─── Extracted information ───
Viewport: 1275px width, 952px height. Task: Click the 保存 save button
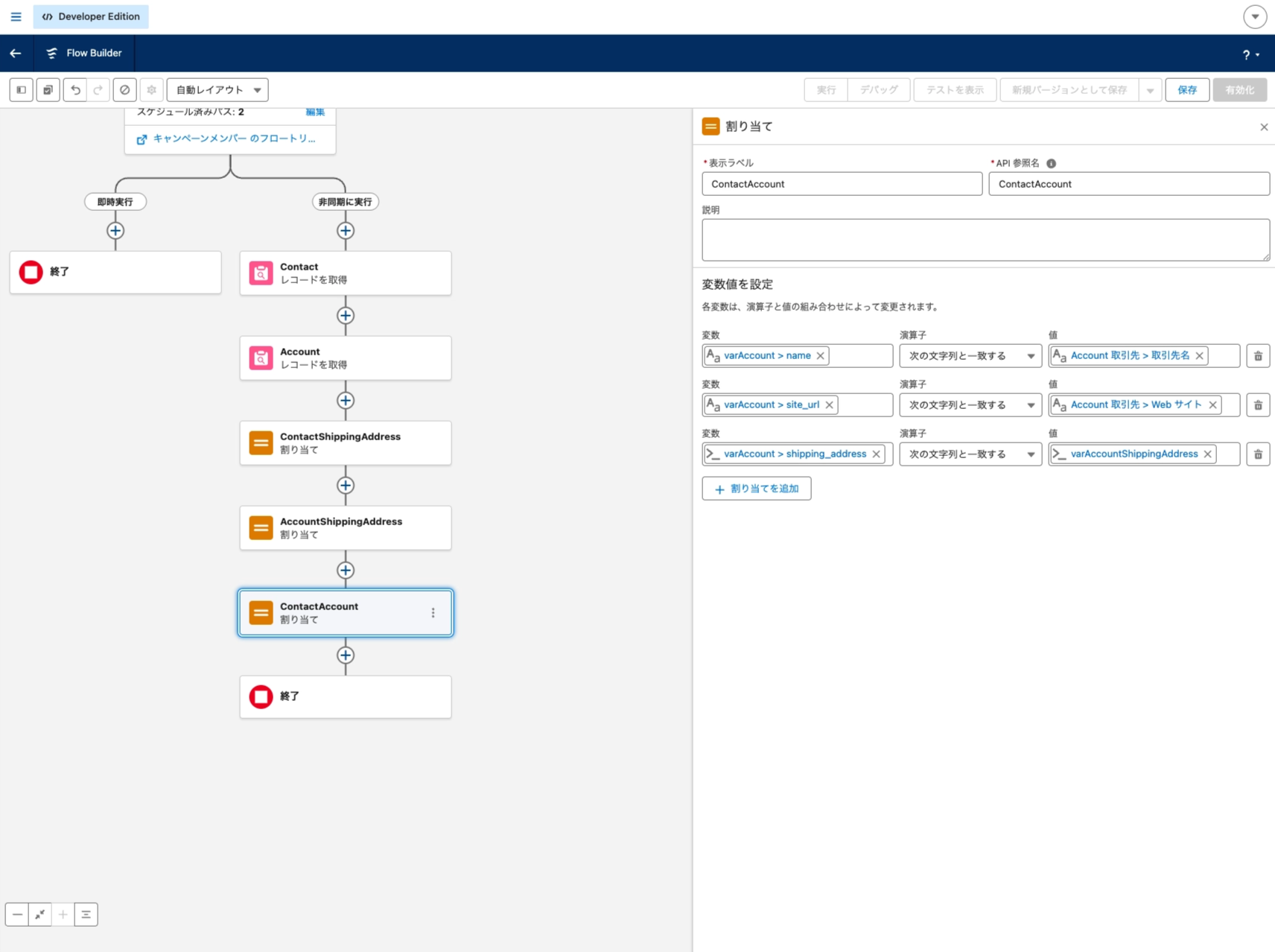[1187, 90]
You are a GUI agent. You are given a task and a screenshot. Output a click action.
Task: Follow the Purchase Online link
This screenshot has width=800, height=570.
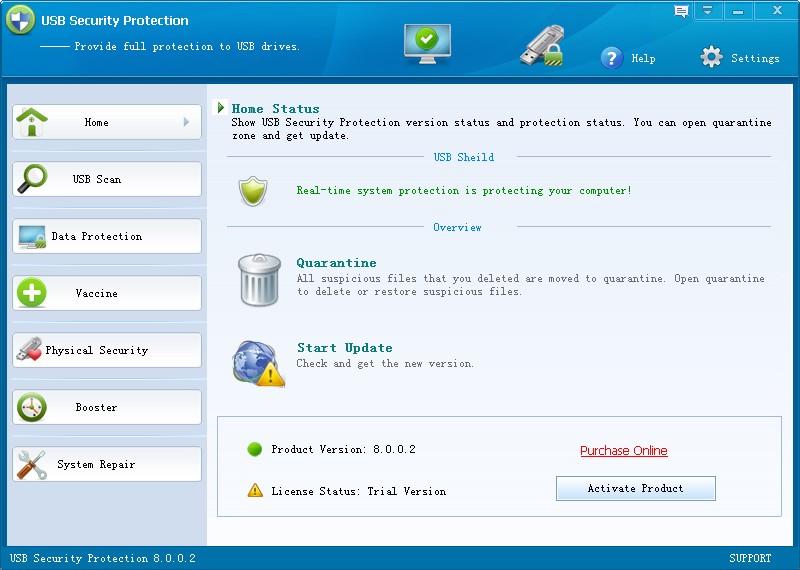pyautogui.click(x=623, y=451)
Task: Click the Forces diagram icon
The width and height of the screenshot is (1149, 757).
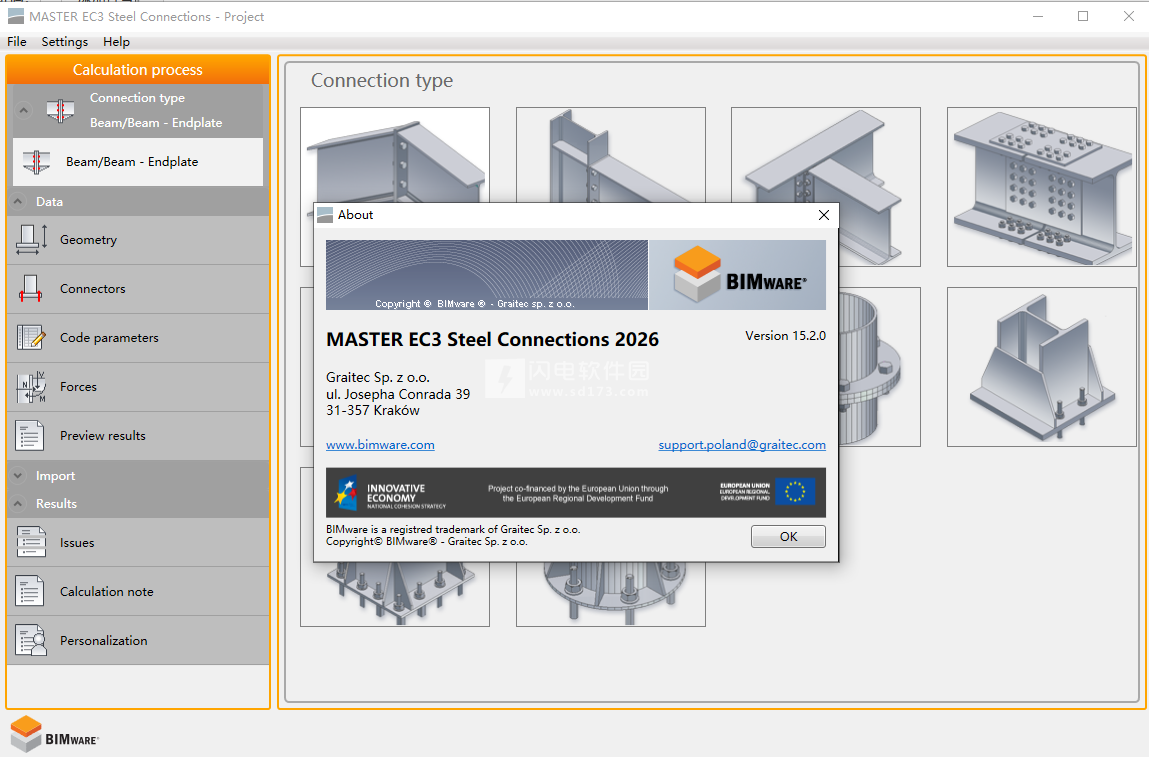Action: 31,387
───
Task statement: Starting at the line that holds "The width and" and stopping at the last line of the listing above, write out each line exactly as it appears, and omit the pictures.

Solution to this task:
The width and height of the screenshot is (1149, 757).
Action: 31,387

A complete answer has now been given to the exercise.